SPE stands for Sanitas Per Escam, literally Health Through Food in Latin. It’s an apt “promise” for a unique third-party certification and consulting company that is defining a new way to eat. In essence, SPE Certified enhances the nutritional quality of meals without compromising taste, thereby ensuring that every dish is healthy, sustainable and most of all, delicious.

SPE Certified is the first of its kind, a revolutionary new brand providing a universal, trusted standard for food — similar to what LEED® is to buildings and the Good Housekeeping Seal of Approval® is to household products. So when students see the distinctive SPE logo (dubbed a “squiggly, red insignia” by The New York Times), they will know those dishes have been properly sourced, are nutritionally balanced and taste great.

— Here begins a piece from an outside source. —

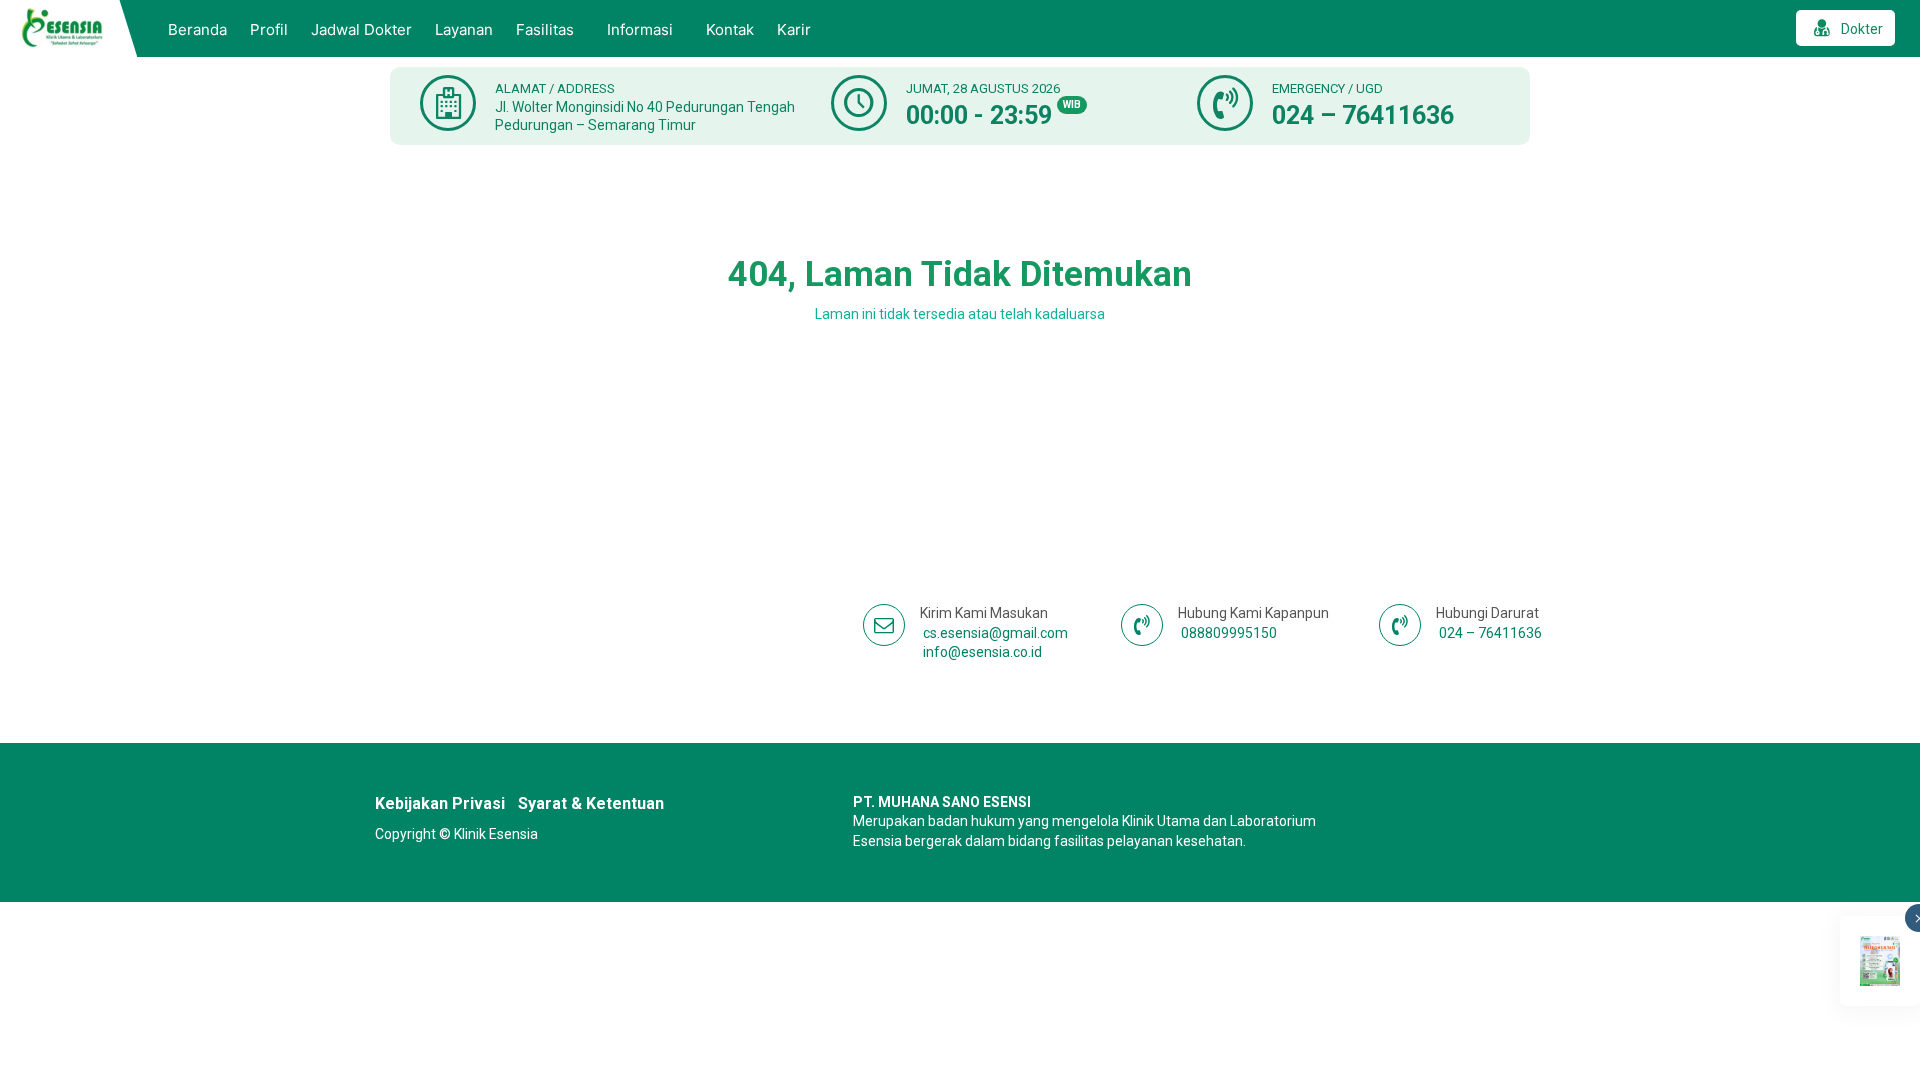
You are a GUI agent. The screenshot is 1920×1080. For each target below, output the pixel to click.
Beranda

Healthy food need not be boring

SPE was created by Emmanuel Verstraeten, Founder and CEO, to build a bridge between the culinary and scientific worlds and to ensure that for the first time, healthy food did not need to be boring. So in 2001, he brought together a chef and a dietitian (truly an odd couple!) and opened the first SPE restaurant in Brussels named Rouge Tomate, followed in 2008 by Rouge Tomate New York. From the beginning, though, the goal was to expand beyond, with the restaurants serving only as the “incubators”, real-life laboratories for this unique culinary philosophy. So in May 2012, he launched SPE Certified, through which all foodservice establishments — restaurants, cruise lines, school and university cafeterias, airlines, corporate cafeterias, hospitals, etc. – can now access the ultimate in nutritionally balanced, sustainable food.

Within months of launching, blue-chip brands such as Celebrity Cruises, UMass Amherst, Hotel Plaza-Athénée NY and Michelin-starred Danji and Seasonal restaurants jumped on the “health bandwagon” and became SPE-certified. SPE Certified is now proud to partner with UC Davis, the first school to become certified on the West Coast.

Why eat SPE?

The latest health, or rather un-health, numbers are staggering: in 2030, 42% of the US population will be obese, and it is getting worse every year. Increasing numbers of Americans are suffering from diet-related diseases such as diabetes, heart disease and cancer – all contributing to skyrocketing health care costs. Verstraeten created SPE with a real desire not only to affect positive change, but also to reach as many men, women and children as possible. And what better place to showcase this compelling brand, indisputably at the center of the current (white-hot) health and nutrition conversation, than in the cutting-edge, sustainably-focused cafeterias of  UC Davis?